_What is needed:_ Transcribe each record exactly as it appears.

··········

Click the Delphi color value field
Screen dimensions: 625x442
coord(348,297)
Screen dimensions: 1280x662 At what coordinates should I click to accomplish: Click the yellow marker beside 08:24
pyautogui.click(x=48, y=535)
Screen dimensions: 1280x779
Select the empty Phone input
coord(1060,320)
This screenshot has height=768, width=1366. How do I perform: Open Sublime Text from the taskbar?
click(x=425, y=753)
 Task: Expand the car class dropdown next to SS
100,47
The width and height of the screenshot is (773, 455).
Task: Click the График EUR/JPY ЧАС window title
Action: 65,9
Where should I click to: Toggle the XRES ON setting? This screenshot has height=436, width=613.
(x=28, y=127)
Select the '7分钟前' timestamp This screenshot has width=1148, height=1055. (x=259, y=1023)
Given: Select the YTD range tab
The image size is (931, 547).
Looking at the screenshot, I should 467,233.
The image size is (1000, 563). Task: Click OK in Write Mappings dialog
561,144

··········

_Reply to the exercise:_
Click the Delphi color value field
Screen dimensions: 625x442
coord(348,297)
Screen dimensions: 1280x662 At what coordinates should I click to accomplish: Click the yellow marker beside 08:24
pyautogui.click(x=48, y=535)
Screen dimensions: 1280x779
Select the empty Phone input
coord(1060,320)
This screenshot has height=768, width=1366. How do I perform: Open Sublime Text from the taskbar?
click(x=425, y=753)
 Task: Expand the car class dropdown next to SS
100,47
The width and height of the screenshot is (773, 455).
Task: Click the График EUR/JPY ЧАС window title
Action: 65,9
Where should I click to: Toggle the XRES ON setting? This screenshot has height=436, width=613.
(x=28, y=127)
Select the '7分钟前' timestamp This screenshot has width=1148, height=1055. (x=259, y=1023)
Given: Select the YTD range tab
The image size is (931, 547).
Looking at the screenshot, I should 467,233.
The image size is (1000, 563). Task: Click OK in Write Mappings dialog
561,144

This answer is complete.